Should It Be Illegal for Parents to Spank Their Children?
Massachusetts could become the first state to criminalize corporal punishment.
Nov. 28, 2007 -- Spanking, as a means of correcting your child, may seem a bit old-fashioned. But should corporal punishment be illegal?
Massachusetts could become the first state to make it illegal for parents to spank their children. Today, at the Massachusetts State House, the hearing for a bill to ban the practice was standing room only.
Click on the icon, left, to participate in our viewers' poll.
State Rep. Jay Kaufman, who sponsored the bill, said, "If today's hearing, and the attention this bill has gotten, can prevent one injury to a child, this attention will have been well placed."
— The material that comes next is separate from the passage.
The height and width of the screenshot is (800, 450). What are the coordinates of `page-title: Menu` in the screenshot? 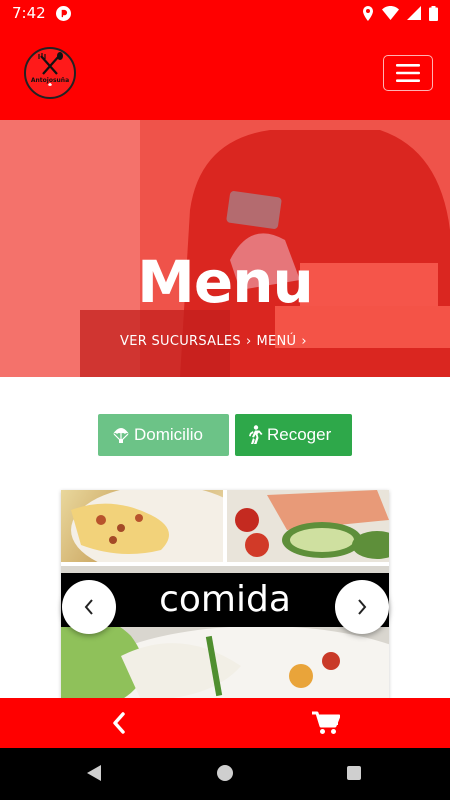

A nurse named Kathleen Wolf actually wrote the bill.
"I can remember being 10 years old and thinking, 'what is going on here? What are these people doing?'" Wolf said. "How can this be allowed to happen?"
She and others see corporal punishment as child abuse.
Child psychologist Theresa Whitehurst said, "When a husband does it to a wife, the very same act is considered domestic violence. And when you hit a child, what's the difference?"
Today, Boston talk radio took the idea to the woodshed.
"The listeners are pretty much appalled," WRKO Radio host Howie Carr said. "Once again, Massachusetts cements its reputation as the craziest state in the union! What are you going to do? Are you going to have cameras in houses? Are you going to have 5-year-old kids testifying against their parents? It's absurd."
It's one thing for a parent to decide not to spank their children. Plenty of parents have. But it may be quite another for the government to outright ban the practice. Massachusetts would be the first state in the nation to do it. But it wouldn't be the first place in the world.
Nineteen countries — including Sweden, Britain and Israel — have outlawed spanking.
But in this country, 21 states still allow teachers to spank kids in schools.
Many parents struggle with the idea, and state law already bans physical abuse of children. But just what constitutes abuse may be in the eye of the beholder.